> What you should do:
Look down the entries below and report how many lines hold the string "last"; write nothing else.

Collected data
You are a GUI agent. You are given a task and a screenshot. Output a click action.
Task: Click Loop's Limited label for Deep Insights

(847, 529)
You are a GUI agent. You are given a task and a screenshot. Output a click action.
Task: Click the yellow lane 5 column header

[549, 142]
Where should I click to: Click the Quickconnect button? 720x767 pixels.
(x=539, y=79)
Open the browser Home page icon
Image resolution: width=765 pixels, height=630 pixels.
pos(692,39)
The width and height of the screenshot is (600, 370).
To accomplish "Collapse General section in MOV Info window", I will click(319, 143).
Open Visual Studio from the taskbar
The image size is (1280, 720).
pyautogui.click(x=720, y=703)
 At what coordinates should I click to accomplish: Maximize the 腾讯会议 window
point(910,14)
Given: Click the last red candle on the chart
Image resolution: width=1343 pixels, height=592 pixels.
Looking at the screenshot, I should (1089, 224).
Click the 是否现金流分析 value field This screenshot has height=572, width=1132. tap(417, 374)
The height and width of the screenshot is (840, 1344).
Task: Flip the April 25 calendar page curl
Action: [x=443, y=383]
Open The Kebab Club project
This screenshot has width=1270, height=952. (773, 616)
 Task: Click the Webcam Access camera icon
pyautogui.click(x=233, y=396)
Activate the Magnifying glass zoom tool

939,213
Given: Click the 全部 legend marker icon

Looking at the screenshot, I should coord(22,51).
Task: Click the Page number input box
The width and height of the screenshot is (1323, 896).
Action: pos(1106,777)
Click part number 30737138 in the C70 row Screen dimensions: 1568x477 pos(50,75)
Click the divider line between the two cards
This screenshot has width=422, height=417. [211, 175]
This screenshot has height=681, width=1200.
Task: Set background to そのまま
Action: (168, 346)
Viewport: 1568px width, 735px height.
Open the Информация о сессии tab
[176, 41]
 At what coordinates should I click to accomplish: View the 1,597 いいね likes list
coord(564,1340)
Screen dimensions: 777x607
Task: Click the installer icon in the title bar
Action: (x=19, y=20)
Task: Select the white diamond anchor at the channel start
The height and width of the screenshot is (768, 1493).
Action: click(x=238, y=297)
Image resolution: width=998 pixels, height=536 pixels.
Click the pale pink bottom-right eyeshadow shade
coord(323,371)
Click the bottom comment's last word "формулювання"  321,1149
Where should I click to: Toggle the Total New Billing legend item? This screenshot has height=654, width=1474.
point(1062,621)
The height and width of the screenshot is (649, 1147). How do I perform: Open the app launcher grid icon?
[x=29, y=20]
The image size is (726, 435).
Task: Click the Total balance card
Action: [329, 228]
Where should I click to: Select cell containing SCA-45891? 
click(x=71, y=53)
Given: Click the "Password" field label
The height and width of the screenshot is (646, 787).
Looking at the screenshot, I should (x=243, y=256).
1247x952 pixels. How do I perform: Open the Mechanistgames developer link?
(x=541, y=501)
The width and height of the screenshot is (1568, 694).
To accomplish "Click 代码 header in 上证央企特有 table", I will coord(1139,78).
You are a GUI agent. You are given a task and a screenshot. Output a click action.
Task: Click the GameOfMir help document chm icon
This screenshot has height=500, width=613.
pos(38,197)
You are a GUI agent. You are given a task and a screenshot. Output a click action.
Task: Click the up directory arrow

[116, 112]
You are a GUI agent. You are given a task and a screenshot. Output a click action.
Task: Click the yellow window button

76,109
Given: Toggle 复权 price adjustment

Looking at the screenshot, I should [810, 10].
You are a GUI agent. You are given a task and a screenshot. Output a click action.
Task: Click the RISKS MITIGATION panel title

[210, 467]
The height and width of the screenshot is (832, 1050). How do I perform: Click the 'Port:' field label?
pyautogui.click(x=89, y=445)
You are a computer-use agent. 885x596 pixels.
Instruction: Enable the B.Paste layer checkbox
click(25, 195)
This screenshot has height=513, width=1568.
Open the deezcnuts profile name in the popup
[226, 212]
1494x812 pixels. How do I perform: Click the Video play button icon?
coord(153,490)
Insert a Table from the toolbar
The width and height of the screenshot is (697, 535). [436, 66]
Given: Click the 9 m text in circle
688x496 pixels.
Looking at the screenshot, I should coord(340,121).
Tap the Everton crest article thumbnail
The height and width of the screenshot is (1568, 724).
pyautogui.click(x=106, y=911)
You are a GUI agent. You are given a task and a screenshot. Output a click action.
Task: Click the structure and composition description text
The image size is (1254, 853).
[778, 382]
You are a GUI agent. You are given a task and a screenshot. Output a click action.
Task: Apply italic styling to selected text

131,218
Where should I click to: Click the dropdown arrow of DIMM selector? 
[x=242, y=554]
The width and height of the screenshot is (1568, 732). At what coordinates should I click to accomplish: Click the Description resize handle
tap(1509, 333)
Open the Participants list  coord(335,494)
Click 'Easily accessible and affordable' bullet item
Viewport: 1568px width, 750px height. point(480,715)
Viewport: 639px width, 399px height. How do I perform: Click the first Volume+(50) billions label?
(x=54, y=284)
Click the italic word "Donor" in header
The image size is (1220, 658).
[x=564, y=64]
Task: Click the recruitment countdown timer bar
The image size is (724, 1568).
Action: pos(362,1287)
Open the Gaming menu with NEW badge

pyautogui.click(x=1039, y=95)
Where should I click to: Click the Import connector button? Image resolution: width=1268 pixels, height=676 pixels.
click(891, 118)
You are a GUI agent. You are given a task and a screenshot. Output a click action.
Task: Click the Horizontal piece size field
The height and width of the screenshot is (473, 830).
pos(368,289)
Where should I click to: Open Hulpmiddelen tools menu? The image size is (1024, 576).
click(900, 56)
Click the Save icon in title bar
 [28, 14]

> Output for this exercise:
2